Andreas war erst zwölf Jahre, als sein Vater aufs Sterbebett kam. Kein Priester konnte dem Sterbenden in der letzten Stunde beistehen. Während nun die Erwachsenen ratlos und weinend am Bett standen, trat Andreas gefasst hinzu, betete dem Vater Reue und Leid vor, erweckte mit ihm die Akte des Glaubens, des Vertrauens und der Ergebung in Gottes Willen. Alle erstaunten über den entschlossenen Knaben, der ohne Tränen zu vergießen nur darauf bedacht war, dass sein lieber Vater eines guten Todes sterbe. Als dann bald darauf ein anderer Mann in Kreuzegg zum Sterben kam, holte man den kleinen Andreas, weil er so gut den Kranken zusprechen könne. – Unter einem wenig religiös gesinnten Stiefvater musste Andreas viel Hartes erdulden. Im Jahr 1715 kam er, um das Bäckerhandwerk zu erlernen, zum „Kirchenbäcker“ nach Immenstadt, wo er dann 1717 mit Auszeichnung die Gesellenprüfung bestand.

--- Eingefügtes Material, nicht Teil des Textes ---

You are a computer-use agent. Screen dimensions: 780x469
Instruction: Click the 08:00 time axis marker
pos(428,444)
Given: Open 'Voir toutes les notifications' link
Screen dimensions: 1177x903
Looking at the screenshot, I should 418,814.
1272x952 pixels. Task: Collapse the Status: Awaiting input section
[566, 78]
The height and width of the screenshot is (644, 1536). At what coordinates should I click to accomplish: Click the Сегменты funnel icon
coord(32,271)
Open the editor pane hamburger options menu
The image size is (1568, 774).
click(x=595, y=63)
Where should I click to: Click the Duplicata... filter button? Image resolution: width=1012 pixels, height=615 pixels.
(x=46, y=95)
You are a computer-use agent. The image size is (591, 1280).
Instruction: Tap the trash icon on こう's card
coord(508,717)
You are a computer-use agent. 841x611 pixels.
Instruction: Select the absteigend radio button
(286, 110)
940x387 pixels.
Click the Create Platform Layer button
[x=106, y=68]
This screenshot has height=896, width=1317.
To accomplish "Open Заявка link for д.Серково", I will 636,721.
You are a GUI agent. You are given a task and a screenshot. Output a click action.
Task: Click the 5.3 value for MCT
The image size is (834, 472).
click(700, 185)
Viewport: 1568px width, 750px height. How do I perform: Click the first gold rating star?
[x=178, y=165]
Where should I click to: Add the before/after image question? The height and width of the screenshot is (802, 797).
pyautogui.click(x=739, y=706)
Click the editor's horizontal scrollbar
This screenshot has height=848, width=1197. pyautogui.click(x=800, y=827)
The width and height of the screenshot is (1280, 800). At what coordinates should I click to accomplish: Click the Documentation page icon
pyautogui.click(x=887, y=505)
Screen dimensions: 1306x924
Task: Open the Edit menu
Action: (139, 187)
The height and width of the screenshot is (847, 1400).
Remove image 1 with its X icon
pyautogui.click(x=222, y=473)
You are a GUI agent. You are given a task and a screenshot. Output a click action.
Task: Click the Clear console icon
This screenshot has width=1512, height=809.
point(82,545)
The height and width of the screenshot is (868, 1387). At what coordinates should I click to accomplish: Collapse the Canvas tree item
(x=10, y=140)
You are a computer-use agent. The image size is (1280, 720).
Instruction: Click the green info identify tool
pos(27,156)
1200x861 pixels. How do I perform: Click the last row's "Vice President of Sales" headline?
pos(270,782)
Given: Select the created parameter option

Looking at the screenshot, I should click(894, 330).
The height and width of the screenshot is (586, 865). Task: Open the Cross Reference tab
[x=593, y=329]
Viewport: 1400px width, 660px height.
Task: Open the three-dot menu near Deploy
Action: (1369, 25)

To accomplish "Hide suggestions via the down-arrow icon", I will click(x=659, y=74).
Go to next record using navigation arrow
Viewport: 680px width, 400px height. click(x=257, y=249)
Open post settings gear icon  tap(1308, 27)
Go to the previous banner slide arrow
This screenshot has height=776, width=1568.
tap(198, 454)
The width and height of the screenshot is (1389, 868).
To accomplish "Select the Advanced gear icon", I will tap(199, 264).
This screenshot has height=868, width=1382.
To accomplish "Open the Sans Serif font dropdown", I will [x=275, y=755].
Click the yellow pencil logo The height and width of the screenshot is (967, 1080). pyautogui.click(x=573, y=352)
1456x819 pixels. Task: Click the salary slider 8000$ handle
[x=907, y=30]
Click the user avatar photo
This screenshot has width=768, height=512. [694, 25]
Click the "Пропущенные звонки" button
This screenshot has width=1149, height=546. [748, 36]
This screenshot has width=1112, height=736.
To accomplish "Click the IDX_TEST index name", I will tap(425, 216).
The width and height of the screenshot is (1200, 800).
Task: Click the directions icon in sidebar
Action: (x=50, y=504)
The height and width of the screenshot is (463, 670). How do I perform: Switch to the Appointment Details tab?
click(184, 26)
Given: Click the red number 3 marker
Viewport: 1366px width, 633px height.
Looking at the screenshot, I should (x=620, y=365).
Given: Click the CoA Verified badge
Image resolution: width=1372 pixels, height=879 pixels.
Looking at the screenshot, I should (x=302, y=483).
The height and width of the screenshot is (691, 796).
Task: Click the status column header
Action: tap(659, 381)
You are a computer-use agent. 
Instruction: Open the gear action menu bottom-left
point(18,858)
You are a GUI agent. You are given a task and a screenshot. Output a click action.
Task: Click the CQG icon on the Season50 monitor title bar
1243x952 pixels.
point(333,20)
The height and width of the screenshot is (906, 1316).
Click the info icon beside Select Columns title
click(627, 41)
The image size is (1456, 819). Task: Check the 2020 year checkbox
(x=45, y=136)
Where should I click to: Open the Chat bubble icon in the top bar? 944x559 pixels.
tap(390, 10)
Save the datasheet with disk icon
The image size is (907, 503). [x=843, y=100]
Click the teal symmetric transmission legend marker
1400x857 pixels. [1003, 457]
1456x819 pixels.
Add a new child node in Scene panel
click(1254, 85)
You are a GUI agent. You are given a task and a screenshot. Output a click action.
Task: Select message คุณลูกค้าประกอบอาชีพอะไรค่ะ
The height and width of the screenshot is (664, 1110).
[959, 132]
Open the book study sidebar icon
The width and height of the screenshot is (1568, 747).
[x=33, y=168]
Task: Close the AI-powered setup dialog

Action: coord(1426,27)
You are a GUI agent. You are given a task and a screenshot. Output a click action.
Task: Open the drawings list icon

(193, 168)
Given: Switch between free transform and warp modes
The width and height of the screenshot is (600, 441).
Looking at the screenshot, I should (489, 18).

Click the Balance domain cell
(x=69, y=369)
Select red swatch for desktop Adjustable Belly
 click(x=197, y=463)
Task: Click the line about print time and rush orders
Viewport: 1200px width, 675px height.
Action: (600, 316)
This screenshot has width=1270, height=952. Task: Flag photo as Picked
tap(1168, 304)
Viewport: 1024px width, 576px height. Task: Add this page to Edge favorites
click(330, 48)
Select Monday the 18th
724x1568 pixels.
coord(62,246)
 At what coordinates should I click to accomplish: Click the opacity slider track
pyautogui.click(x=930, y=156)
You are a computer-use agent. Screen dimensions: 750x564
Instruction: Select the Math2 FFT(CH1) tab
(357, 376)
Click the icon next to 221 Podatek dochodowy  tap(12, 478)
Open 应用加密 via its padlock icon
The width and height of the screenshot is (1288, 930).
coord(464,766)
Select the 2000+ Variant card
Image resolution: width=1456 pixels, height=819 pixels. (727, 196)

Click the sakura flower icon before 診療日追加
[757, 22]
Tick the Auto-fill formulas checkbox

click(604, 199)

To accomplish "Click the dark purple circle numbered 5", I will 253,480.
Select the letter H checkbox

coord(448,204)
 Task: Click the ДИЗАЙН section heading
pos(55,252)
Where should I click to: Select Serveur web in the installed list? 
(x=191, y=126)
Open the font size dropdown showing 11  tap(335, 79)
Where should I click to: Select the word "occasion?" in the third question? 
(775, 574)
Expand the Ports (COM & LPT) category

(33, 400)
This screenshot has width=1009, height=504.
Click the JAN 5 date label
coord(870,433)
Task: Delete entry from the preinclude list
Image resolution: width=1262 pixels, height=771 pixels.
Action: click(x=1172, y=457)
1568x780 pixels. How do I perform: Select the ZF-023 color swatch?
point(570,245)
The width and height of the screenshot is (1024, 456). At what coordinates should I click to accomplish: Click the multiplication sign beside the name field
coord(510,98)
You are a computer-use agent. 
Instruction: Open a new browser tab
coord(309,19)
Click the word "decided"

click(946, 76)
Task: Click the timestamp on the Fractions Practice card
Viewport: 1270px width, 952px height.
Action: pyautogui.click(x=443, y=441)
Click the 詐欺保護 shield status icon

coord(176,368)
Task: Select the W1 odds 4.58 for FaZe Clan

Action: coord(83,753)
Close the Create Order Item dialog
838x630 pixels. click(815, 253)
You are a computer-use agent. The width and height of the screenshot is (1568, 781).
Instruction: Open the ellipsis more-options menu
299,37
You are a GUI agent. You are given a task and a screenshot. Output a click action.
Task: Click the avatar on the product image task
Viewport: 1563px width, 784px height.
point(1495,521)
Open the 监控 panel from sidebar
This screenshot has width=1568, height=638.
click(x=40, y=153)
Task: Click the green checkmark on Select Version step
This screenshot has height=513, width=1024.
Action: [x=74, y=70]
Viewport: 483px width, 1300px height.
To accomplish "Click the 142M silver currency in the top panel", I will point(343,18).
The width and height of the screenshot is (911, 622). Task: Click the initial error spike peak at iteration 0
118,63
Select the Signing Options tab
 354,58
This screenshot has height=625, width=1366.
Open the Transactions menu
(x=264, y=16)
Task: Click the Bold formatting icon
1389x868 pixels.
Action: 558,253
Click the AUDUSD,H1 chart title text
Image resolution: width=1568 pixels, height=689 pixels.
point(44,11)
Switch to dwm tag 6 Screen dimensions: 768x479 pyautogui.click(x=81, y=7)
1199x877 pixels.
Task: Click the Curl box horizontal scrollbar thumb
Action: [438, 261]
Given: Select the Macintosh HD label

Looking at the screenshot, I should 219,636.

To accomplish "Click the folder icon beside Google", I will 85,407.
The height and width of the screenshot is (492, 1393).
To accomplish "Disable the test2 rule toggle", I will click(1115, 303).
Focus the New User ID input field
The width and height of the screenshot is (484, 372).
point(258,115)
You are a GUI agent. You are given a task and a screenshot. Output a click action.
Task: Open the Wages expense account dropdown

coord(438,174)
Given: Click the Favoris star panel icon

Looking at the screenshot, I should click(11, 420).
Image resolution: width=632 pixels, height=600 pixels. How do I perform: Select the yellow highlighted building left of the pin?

Weil aber unsere jungen Handwerksgesellen von jeher gerne auf die Wanderschaft gingen, um zu sehen und zu lernen, wie man in anderen Gegenden und Ländern das Handwerk betreibe und um sich auch eine bessere Allgemeinbildung zu verschaffen, so griff auch unser Andreas Erhart zum Wanderstab und richtete seinen Blick nach dem sonnigen Italien und natürlich auch nach Rom, 1718. Weil denn aber der deutsche Handwerksbeflissene auch allezeit einen frommen Sinn sich bewahrt hatte, so war es nicht einzig die Ausübung seines Gewerbes, was ihn voll in Anspruch nahm, ganz andere Geheimnisse gingen ihm auf. Das Rom der Päpste mit seinen kirchlichen Feiern und mannigfachen kirchlichen Einrichtungen und Begebnissen, die zahlreichen Heiligen der ewigen Stadt mit ihren Heiligtümern, die vielen Märtyrer im unterirdischen Rom, das vielgestaltige Ordenswesen mit seinen bunten Farben und Formen, die alle nur dem einen Hauptziel der Vervollkommnung der Seele dienen: das schlug unseren Braven, hochgemuten Jüngling aus dem Schwabenland in den Bann. Was schon länger unausgesprochen im Herzen lag, nach Höherem zu streben, zu lernen, wie die Seele für Gott im Glutofen der Liebe und Entsagung gleich schmackhaftem Brot wohlgefällig werden könne, das reifte unter der warmen Sonne kirchlichen Lebens und Geistes zur Vollendung. Gottes Gnade führte den Bäckergesellen ins Kapuzinerkloster.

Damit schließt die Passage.